Monday, December 22, 2008

Tales and tails of animal medicine

kw: book reviews, nonfiction, veterinary medicine, anthologies

Imagine the steadiness of hand needed to do eye surgery on a frog that would fit inside a human eye, the skills (& drills!) needed to perform a root canal for a hippopotamus, or the bravado of walking up to a fully awake one-ton crocodile to get scale scrapings and blood samples. In The Rhino With Glue-On Shoes: and Other Surprising True Stories of Zoo Vets and Their Patients, edited by Lucy H. Spelman, DVM and Ted Y. Mashima, DVM, we find ourselves well beyond the cat/dog/horse/cow sort of veterinary medicine of James Herriot. In this volume, 28 zoological veterinarians record memorable stories of animals they've treated, both triumphs and failures, and the kind of innovative medicine that has frequently led to new methods for human medicine.

In the title account, a Sumatran white rhino had serious foot troubles. It turned out that the concrete and gravel paving of his zoo "home" was too harsh; he was used to swampy footing in which his entire broad foot carried his weight. The rough surface was wearing down his hooves. Now, a rhino has three hooves on each foot, analogous to horses' hooves, but where a horse has one hoofed toe per foot, the rhino has three. The vet's solution? With help of a farrier, they epoxied twelve custom-fitted horseshoes onto the critter's "toenails".

A zoological veterinarian might occasionally work on someone's pet, but that pet is more likely to be an iguana or goldfish than a housecat. Most often, they care for the animals held in zoos or in the wild, primarily wildlife reserves worldwide. In the wild, in particular, they are tasked with giving a medical "edge" to the most endangered species, delaying or averting their extinction.

Zoo vets get into some peculiar straits. When the dung beetles (scarabs) in a zoo exhibit got mites, it turned out the only way to help was to hand pick them (with little forceps) while holding the ungrateful beetles still. You can't use an insecticide to kill bugs on bugs!

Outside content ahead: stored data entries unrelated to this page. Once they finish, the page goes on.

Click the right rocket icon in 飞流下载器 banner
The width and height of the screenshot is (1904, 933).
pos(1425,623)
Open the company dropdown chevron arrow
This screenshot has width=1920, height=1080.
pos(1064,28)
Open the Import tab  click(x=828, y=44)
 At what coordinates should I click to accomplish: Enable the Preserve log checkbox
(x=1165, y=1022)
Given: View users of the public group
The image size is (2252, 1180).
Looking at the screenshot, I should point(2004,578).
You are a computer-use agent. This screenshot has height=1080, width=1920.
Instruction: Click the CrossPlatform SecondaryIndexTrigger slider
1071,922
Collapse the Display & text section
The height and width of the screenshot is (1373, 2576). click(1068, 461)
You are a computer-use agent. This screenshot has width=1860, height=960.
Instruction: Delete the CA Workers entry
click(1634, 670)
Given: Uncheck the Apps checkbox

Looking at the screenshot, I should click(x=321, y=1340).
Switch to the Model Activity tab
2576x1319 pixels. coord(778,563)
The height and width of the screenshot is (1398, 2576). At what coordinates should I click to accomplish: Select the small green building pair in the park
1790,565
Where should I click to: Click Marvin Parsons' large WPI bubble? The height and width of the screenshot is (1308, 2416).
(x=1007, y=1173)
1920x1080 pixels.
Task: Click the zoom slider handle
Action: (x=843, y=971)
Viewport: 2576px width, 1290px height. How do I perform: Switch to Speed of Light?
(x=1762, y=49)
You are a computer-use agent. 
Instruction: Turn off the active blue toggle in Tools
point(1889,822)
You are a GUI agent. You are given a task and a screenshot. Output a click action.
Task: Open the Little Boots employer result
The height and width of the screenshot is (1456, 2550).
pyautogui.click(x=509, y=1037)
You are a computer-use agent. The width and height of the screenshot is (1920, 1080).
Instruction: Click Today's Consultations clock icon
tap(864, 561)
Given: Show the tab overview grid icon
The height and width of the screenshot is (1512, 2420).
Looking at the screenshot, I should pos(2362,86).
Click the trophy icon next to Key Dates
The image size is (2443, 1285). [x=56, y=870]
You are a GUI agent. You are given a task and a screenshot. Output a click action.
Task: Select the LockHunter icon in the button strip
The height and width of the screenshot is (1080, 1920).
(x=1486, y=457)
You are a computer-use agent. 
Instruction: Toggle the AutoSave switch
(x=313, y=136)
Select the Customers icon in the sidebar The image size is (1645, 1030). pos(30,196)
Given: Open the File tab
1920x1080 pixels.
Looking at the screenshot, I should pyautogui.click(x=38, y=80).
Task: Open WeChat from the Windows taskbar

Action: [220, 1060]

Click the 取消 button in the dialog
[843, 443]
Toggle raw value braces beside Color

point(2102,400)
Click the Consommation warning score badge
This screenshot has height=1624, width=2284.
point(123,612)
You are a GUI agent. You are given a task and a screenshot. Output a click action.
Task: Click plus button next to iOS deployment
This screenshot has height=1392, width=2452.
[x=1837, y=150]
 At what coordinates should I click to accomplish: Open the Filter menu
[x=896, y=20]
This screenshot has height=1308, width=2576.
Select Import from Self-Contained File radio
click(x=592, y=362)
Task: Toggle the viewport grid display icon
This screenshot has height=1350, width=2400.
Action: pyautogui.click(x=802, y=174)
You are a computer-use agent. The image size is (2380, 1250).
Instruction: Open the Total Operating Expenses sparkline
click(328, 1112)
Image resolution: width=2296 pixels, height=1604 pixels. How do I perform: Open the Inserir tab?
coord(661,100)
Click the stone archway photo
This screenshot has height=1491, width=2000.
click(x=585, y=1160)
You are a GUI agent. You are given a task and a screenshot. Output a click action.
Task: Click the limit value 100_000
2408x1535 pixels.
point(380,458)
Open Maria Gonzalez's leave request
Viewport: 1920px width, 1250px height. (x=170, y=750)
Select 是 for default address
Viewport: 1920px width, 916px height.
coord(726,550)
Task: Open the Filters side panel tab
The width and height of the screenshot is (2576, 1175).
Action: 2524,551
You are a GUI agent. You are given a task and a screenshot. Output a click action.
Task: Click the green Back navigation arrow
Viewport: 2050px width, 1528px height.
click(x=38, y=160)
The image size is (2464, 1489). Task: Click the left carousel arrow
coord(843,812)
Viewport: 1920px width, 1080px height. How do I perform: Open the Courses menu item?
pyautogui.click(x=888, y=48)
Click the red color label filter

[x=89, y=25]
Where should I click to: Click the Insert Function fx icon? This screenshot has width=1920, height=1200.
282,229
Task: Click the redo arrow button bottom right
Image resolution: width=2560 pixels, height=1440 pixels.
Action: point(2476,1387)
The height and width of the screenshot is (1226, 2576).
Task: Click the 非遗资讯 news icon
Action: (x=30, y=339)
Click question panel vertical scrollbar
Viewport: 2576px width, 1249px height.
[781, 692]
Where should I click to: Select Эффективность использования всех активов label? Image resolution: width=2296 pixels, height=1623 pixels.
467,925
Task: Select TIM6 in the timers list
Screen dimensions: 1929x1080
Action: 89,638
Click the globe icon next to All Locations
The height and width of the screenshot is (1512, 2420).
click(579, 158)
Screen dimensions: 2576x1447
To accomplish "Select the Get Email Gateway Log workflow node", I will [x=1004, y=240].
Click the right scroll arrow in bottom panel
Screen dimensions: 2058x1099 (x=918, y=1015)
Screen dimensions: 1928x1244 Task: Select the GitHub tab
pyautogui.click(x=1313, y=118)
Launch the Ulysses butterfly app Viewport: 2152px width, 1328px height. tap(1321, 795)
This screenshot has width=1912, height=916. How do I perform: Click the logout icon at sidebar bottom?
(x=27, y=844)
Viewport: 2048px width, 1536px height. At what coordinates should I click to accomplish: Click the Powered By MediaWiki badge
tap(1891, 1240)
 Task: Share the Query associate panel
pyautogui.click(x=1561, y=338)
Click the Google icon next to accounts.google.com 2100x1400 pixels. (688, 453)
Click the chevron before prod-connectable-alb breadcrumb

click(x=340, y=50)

When a polar bear gets a hernia, of course you have to anesthetise him first, but then it takes a forklift to carry the limp patient to a specially-reinforced operating table. When an elephant has a wire snare caught on his leg, the easy part is getting it off; the hard part is tracking him for more than a week until you can get an anaesthetic dart into him.

While a most of the accounts tell us of successes, there were a few sadder stories. A lemur died, of causes still unknown. The tumor on a goldfish could not be totally excised, and chemotherapy was only partly successful, so it had to be returned to the owner with a less-than-happy prognosis, alive but not expected to live very long. When two sea dragons (like sea horses, but more decorative, and about a foot long) had their swim bladders damaged in transit to an aquarium, several innovative techniques failed to save their lives.

I couldn't help thinking that nearly all the suffering recorded here was due to the human arrogation of "managing" all the life on Earth. Several of the authors had similar thoughts. People tend to think they can just take over everything and "manage" it…and this is the best side of things! All too often, they don't think at all, just keep clearing land for more farms or factories. But it is like deciding to manage your own breathing. For a few seconds, to consciously breathe—in, out, in, out—might be exhilirating, but it would soon seem like the most deadly drudgery.

In the face of human "management", human arrogance, human greed and sometimes outright wickedness, zoo vets keep a few of the "collateral damage" victims healthier than they might have been.